Federal grants now require E-Verify for all recipients

The White House proposes mandatory E-Verify participation for organizations receiving federal funding. Here's what grant administrators need to know about the new employment eligibility requirement.

Our Take

A compliance rule, not a capability shift—grant recipients face a new screening mandate, but the underlying employment verification system itself is unchanged.

Why it matters

Federal grant recipients represent thousands of organizations across education, research, infrastructure, and social services.

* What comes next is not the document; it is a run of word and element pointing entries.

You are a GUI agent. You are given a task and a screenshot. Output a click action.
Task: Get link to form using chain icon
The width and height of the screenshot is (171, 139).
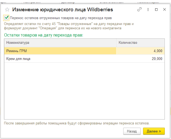[139, 10]
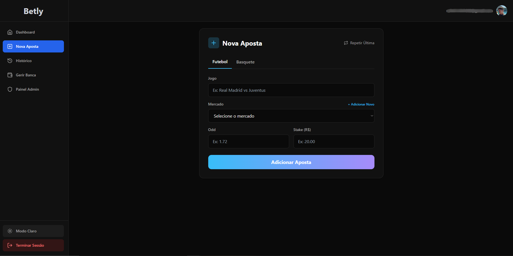Click the Dashboard home icon

pyautogui.click(x=10, y=32)
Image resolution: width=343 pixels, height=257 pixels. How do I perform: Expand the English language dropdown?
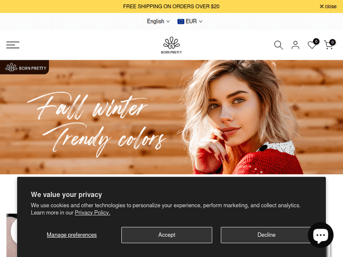tap(158, 21)
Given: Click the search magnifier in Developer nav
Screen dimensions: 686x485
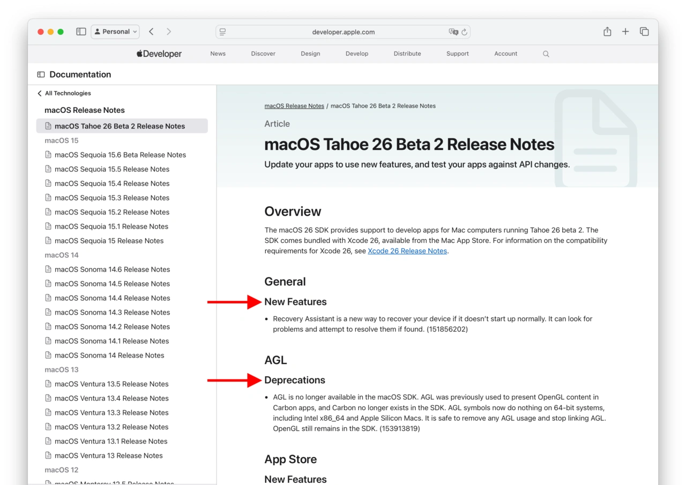Looking at the screenshot, I should click(546, 54).
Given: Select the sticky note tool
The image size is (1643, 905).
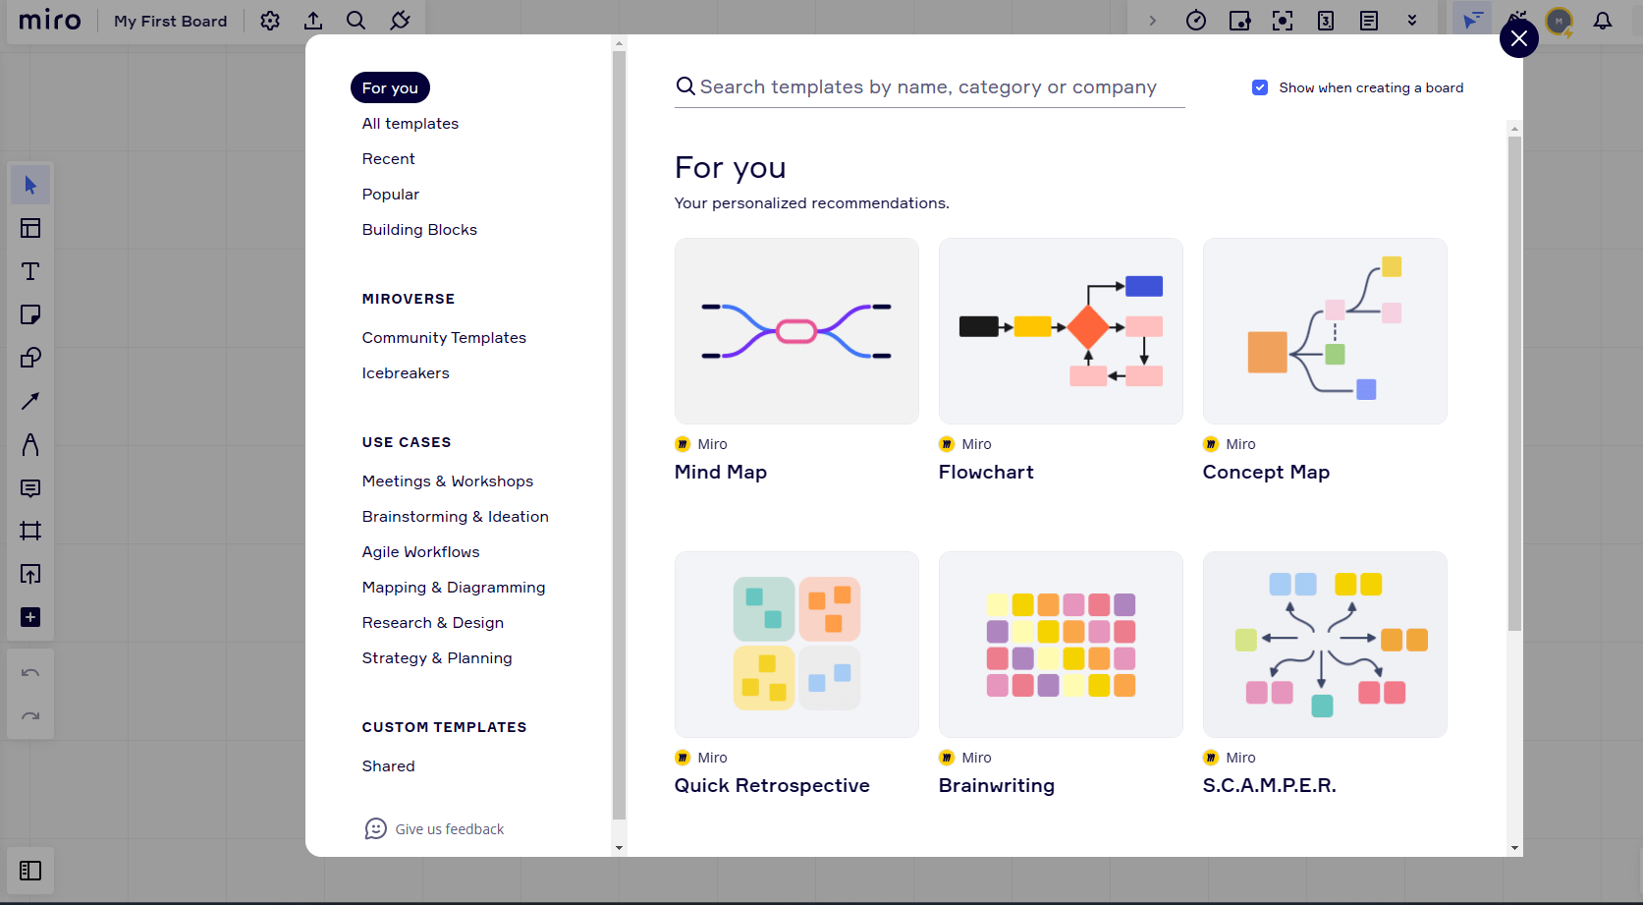Looking at the screenshot, I should click(30, 314).
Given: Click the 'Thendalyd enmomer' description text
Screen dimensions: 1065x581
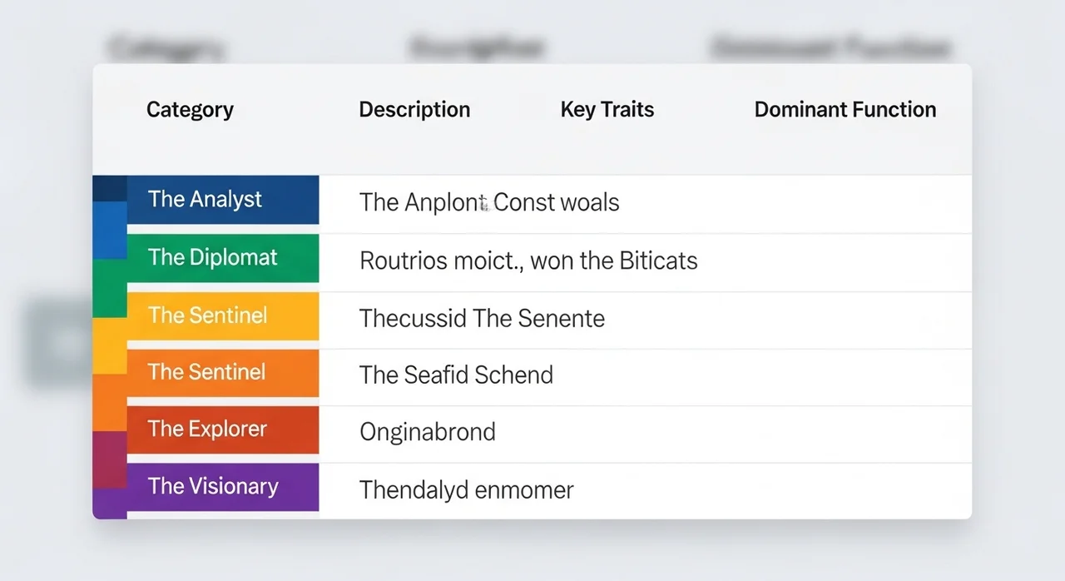Looking at the screenshot, I should tap(467, 489).
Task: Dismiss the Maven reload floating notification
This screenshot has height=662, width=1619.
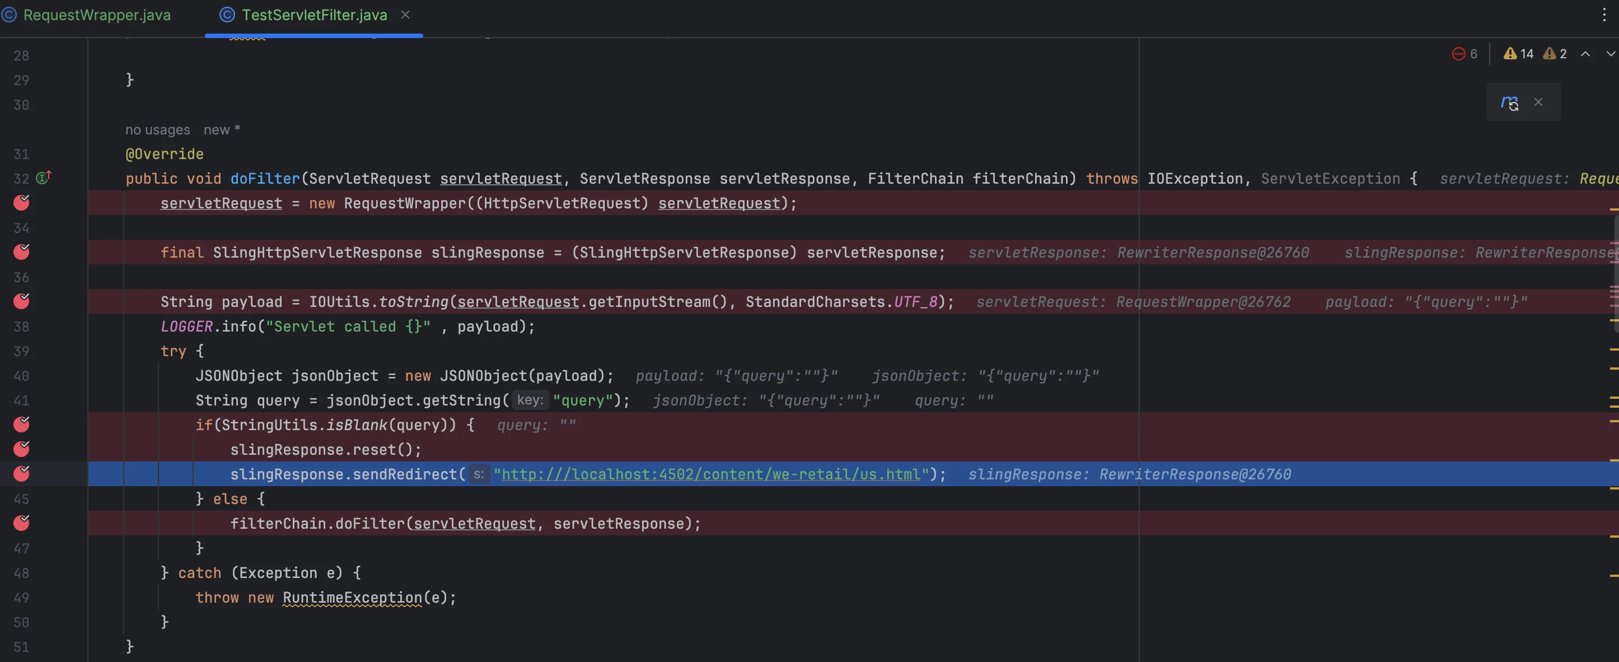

A mandatory E-Verify requirement materially reshapes hiring and payroll compliance for anyone bidding on or administering federal funds.

Do this week

Grants officers: audit your current E-Verify enrollment status and onboard any unregistered entities before the rule finalizes, so you can meet deadline compliance without disruption.

The proposal and scope

The White House Office of Management and Budget has proposed a rule requiring mandatory E-Verify participation for all federal grant recipients. The rule frames E-Verify as an "additional safeguard" to existing employment eligibility requirements already in place for federal contractors and certain industries.

E-Verify is a federal system that cross-references employee I-9 data against Social Security Administration and Department of Homeland Security records to confirm work authorization. It has existed since 1996 and is already mandatory for federal contractors and subcontractors under the E-Verify Program. The proposal extends this requirement to organizations receiving federal grants, a broader universe than contractor relationships alone.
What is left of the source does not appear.